After playing an active part in the resistance to the Nazi occupation, when he adopted the code name “abbé Pierre”, he entered politics and served from 1945 to 1951 as a deputy for the Meurthe et Moselle Department. Preoccupied by the plight of the post-war homeless, he founded in 1949, at Neuilly Plaisance in the Paris suburbs, his famous Emmaus Chiffoniers, or rag pickers, who continue to collect clothing and other items for the benefit of the needy.
In the bitterly cold winter of 1954, having lost faith in mainstream politics, and having resigned from his MRP party over its support of colonialist intervention in Indo-China, l’abbé Pierre provoked one of the most memorable media events of the mid-20th century by his appeal on Radio Luxembourg on behalf of the homeless who, quite literally, were dying in the streets.
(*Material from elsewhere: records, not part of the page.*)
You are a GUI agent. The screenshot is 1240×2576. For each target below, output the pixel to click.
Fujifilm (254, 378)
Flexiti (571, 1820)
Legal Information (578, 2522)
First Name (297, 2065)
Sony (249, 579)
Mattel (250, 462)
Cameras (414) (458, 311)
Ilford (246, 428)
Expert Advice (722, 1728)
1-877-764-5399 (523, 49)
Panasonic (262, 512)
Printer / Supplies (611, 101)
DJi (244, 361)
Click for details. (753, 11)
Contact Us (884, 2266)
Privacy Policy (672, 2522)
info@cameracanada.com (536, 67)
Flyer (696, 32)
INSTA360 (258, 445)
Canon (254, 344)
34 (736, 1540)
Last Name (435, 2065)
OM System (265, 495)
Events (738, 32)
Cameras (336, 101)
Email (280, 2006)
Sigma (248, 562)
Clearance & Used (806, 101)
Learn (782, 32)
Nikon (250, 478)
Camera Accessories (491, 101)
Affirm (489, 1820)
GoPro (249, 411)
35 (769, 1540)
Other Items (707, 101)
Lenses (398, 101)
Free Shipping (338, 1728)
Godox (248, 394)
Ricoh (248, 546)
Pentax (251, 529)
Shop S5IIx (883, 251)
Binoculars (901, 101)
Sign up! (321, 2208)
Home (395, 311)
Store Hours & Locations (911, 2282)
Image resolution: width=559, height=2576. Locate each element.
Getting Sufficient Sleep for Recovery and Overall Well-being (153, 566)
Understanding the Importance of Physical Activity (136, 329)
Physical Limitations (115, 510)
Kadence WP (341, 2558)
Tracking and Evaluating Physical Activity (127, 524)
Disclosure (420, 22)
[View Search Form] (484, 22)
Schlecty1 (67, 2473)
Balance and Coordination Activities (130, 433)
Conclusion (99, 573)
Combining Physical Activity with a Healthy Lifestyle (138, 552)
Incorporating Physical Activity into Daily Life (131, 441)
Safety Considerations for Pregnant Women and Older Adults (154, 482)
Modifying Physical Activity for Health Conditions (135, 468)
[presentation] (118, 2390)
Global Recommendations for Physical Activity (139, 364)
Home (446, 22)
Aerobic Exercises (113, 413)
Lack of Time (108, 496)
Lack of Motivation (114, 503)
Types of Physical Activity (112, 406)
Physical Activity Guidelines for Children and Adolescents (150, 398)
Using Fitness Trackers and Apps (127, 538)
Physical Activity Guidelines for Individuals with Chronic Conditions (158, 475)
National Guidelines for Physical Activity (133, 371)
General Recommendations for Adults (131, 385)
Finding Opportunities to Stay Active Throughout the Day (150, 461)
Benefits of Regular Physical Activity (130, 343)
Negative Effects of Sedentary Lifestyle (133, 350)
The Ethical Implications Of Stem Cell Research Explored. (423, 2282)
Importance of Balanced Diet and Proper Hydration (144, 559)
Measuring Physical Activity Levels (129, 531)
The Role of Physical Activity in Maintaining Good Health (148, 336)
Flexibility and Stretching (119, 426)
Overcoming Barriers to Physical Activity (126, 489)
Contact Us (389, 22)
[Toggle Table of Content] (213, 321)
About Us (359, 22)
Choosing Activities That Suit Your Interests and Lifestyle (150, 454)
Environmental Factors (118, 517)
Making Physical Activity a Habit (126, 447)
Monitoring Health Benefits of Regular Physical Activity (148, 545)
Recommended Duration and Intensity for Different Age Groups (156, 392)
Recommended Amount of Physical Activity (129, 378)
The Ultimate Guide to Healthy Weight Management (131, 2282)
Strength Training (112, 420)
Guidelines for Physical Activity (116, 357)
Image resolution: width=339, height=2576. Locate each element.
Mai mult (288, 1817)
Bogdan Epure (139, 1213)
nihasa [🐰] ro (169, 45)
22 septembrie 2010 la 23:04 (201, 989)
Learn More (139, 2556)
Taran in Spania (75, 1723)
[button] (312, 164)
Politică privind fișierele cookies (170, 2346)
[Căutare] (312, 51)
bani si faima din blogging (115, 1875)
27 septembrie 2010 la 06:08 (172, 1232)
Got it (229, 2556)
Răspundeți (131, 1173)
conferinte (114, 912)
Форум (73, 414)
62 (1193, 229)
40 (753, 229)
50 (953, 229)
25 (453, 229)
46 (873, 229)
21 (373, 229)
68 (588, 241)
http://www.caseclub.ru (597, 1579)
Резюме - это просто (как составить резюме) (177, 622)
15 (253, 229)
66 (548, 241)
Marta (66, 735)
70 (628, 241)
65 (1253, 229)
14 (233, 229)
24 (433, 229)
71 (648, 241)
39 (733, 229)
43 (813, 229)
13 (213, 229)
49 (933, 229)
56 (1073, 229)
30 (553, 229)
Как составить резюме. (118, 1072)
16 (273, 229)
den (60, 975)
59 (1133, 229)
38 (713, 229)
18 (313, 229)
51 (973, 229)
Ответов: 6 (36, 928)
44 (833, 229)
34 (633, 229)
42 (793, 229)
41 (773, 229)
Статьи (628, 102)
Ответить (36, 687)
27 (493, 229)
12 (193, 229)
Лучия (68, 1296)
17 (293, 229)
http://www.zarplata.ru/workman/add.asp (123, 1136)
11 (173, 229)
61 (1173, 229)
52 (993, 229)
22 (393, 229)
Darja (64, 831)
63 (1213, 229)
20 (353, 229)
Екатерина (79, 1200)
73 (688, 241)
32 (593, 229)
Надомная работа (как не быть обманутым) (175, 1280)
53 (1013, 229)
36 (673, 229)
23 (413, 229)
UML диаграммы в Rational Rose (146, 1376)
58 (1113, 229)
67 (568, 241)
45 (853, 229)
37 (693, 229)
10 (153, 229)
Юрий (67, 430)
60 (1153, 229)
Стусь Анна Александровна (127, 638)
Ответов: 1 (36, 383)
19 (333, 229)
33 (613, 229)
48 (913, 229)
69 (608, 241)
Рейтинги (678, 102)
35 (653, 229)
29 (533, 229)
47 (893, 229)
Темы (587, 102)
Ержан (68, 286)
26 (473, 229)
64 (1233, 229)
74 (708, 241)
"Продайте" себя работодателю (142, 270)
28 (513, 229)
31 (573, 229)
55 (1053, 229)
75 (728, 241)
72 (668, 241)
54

L’abbé Pierre’s lifelong campaign for the destitute earned him a major humanitarian award in 1991 (Humanité, paix et fraternité entre les peuples) and his work inspired many others, including the popular stand-up comic and actor, Coluche, who, before his premature death in 1986, set up his chain of “Restes du Coeur”, or “solidarity restaurants”, for rough sleepers and the homeless.
L’abbé Pierre knew very well that his fight was endless and thankless (as the present, continuing, demonstrations in France, in which many have been camping out on the streets, alongside the homeless, clearly remind us) — but kept to the last his unfailing courage and combative spirit. Nor did he ever bridle his tongue; for his most recent book, Mon Dieu, pourquoi?, was as provocative and controversial as ever.
Yet l’abbé Pierre’s confessed failure to live up to his own exacting standards — as, for example, in the matter of his great love of women, which frequently led him to break his vows of chastity — never led him to despair. On the contrary, he spoke without any fear of his impending death, which he expressed as the prospect of “meeting a friend” and of moving from “the shadows into the light”.
There seems little doubt that the memory of the turbulent but unsuppressed priest, with his great charisma and his unfailing courage and humour, will live on for many years to come.